Sicurezza dopo il naufragio del Giglio? Con le trivellazioni off-shore a cinque miglia dalla costa

Insomma, freschi di naufragio, con una emergenza ancora in corso, un’emergenza che è anche ambientale con un rischio severo di sversamento di gasolio pesante sulle coste della Toscana, troviamo nel decreto legge sulle liberalizzazioni una serie di articoli che hanno lo scopo di rilanciare le trivellazioni e la ‘coltura’ di idrocarburi liquidi e gassosi nei nostri mari.  La bozza di decreto contiene all’articolo 21 una modificazione molto serie nelle regole di ricerca dei siti e nello stabilimento delle piattaforme. Ecco le modifiche proposte alla normativa vigente in materia:

Art 21 – (Modifiche al decreto legislativo 3 aprile 2006 n. 152, in materia di promozione degli investimenti offshore)

2. All’articolo 6, comma 17, secondo e quarto periodo, del decreto legislativo 3 aprile 2006 n. 152, le parole “dodici miglia” sono sostituite con le parole “cinque miglia”.

3. All’articolo 6, comma 17, secondo periodo, del decreto legislativo 3 aprile 2006 n. 152, le parole “linee di base” sono sostituite con le parole “linee di costa”.

Così il relatore spiega la necessità di questa norma:

Si vuole […] rendere possibili le attività di ricerca e prospezione di idrocarburi in una area più vicina alle coste senza compromettere l’ecosistema che è, in ogni caso, già protetto dalle stringenti normative nazionali di tutela ambientale.
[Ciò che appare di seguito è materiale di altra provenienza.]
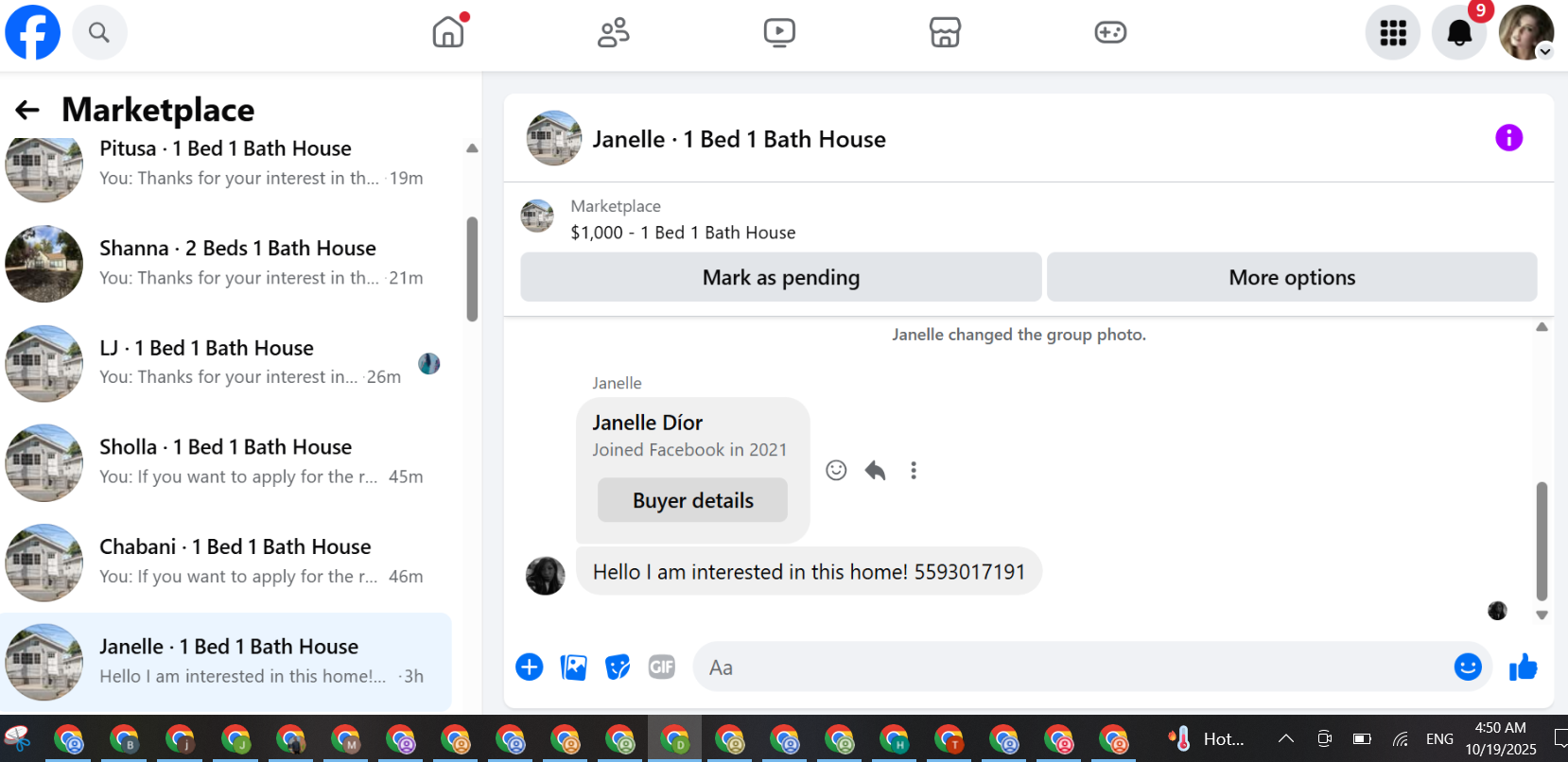Select the Sholla 1 Bed 1 Bath conversation
Image resolution: width=1568 pixels, height=762 pixels.
click(x=226, y=462)
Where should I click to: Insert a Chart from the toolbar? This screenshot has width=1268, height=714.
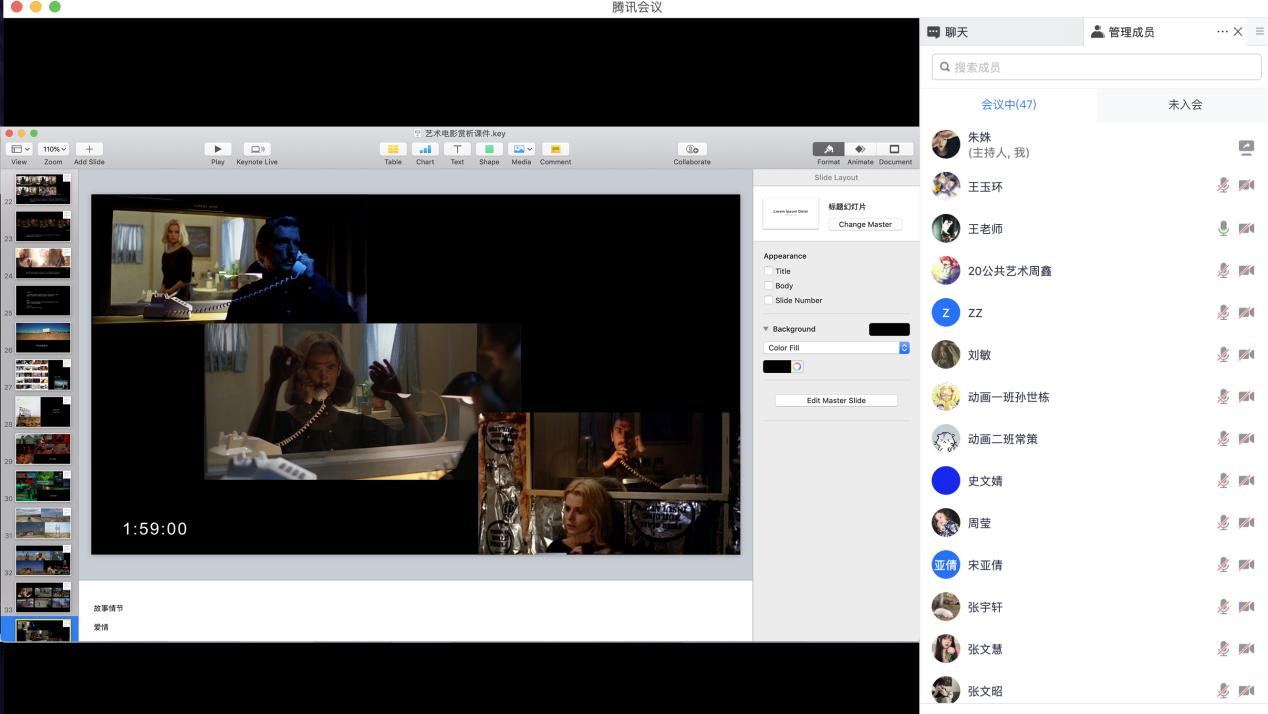coord(425,149)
Il limite proposto delle 5 miglia appare adeguato a garantire la protezione ambientale rispetto alle attività di ricerca e prospezione salvaguardandone al contempo le ricadute economiche non solo per le imprese del settore ma anche per lo Stato e gli enti locali. Così come il riferimento alle linee di costa anziché alle linee di base rende omogeneo l’impianto della norma e ne garantisce un’applicazione parametrata a un dato fisico certo, le linee di costa, piuttosto che convenzionale e incerto, come le linee di base (bozza decreto liberalizzazioni.pdf).
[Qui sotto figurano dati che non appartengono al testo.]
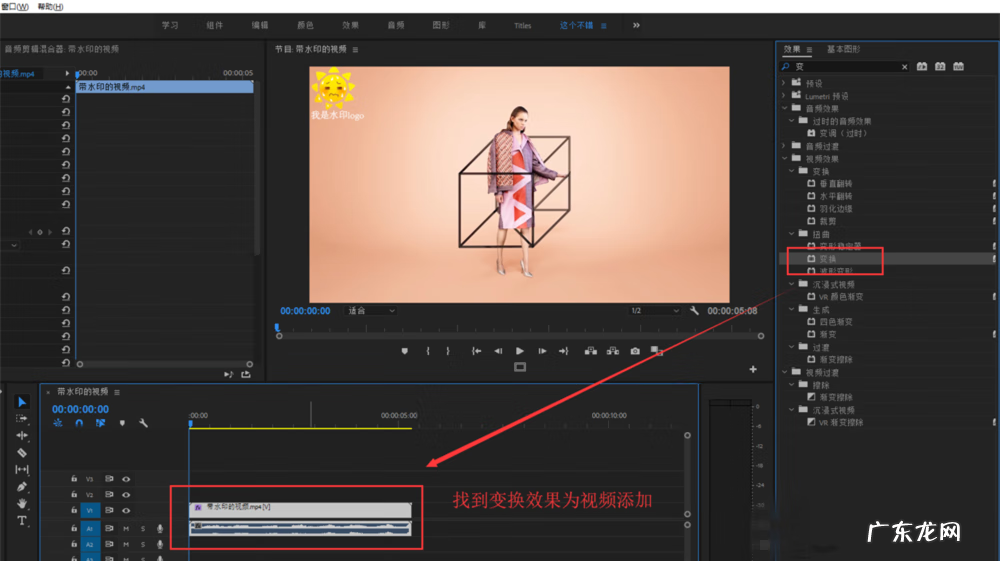Screen dimensions: 1000x561
Task: Select the Track Select Forward tool
Action: click(22, 418)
Per comprendere, la linea di base “detta così in quanto base di partenza per la definizione delle acque interne e delle acque internazionali, si definisce una linea spezzata che unisce i punti notevoli della costa, mantenendosi generalmente in acque basse, ma laddove la costa sia particolarmente frastagliata o in casi in cui delle isole sono particolarmente vicine alla costa, la linea di base può tagliare e comprendere ampi tratti di mare” (Wikipedia, voce Convenzione delle Nazioni Unite sul diritto del mare). La linea di costa, invece, “è la linea di confine tra la terra e l’acqua di un bacino aperto come un oceano o un mare, o di un bacino chiuso come un lago o un fiume; questa linea può spostarsi in modo più o meno prevedibile e regolare a seconda del ritmo circadiano, mensile o stagionale del livello del mare” (Ulisse). Ora, se la matematica non è un’opinione, prima avevamo dodici miglia dalla linea di base, quindi non la costa, ma una linea ideale tracciata sulle carte marine e che può essere distante svariate centinaia di metri dalla costa medesima; ora avremo cinque miglia, meno della metà, misurate dalla costa, con avvicinamenti notevoli delle attività di ricerca e perforazione del fondale marino.
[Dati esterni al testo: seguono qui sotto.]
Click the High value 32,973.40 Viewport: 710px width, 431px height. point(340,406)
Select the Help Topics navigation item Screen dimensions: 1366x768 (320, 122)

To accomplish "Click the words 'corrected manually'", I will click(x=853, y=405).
Forse Passera e soci hanno dimenticato la Bp e il disastro del Golfo del Messico. La questione, nella relazione allegata al decreto, è trattata da un punto di vista squisitamente economico:

I divieti imposti sfavoriscono il rimpiazzo della produzione nazionale di petrolio e gas naturale dei giacimenti maturi, che attualmente contribuisce a circa il 6% del fabbisogno nazionale di petrolio e gas. La produzione di idrocarburi in Italia assicura una strategica fonte di approvvigionamento di materie prime a fronte di una dipendenza estera del1’84%. Inoltre, la disposizione oggetto di modifica ha comportato i seguenti effetti:

  • riduzione degli investimenti in tecnologie e servizi forniti dalle imprese italiane con un crollo dei progetti in corso, stimabile in circa 3-4 miliardi di euro nei prossimi anni, con abbandono degli investimenti in corso sul territorio italiano da parte delle imprese italiane ed estere operanti nel settore (recente esempio la EXXON);
  • riduzione dei posti di lavoro nel settore stimabile in 65 mila addetti di cui 15 mila direttamente coinvolti nell’attività nazionale;
  • riduzione del 50% del gettito fiscale nell’arco di 3-4 anni, nel 2009 il solo settore E&P e per la sola attività in Italia (escludendo l’indotto), contribuisce alla fiscalità per oltre un miliardo e 200 milioni di euro l’anno comprensivo di royalties e canoni. Sono state stimate minori entrate fiscali a seguito della disposizione in oggetto per circa 600 milioni euro l’anno (bozza decreto liberalizzazioni, cit.).

Questa profonda discrasia fra il bene per l’economia e il bene dell’ambiente sembra già risolto, nelle parole del decreto. L’ambiente? Abbiamo già un sacco di aree protette. Ciò che resta possiamo devastarlo.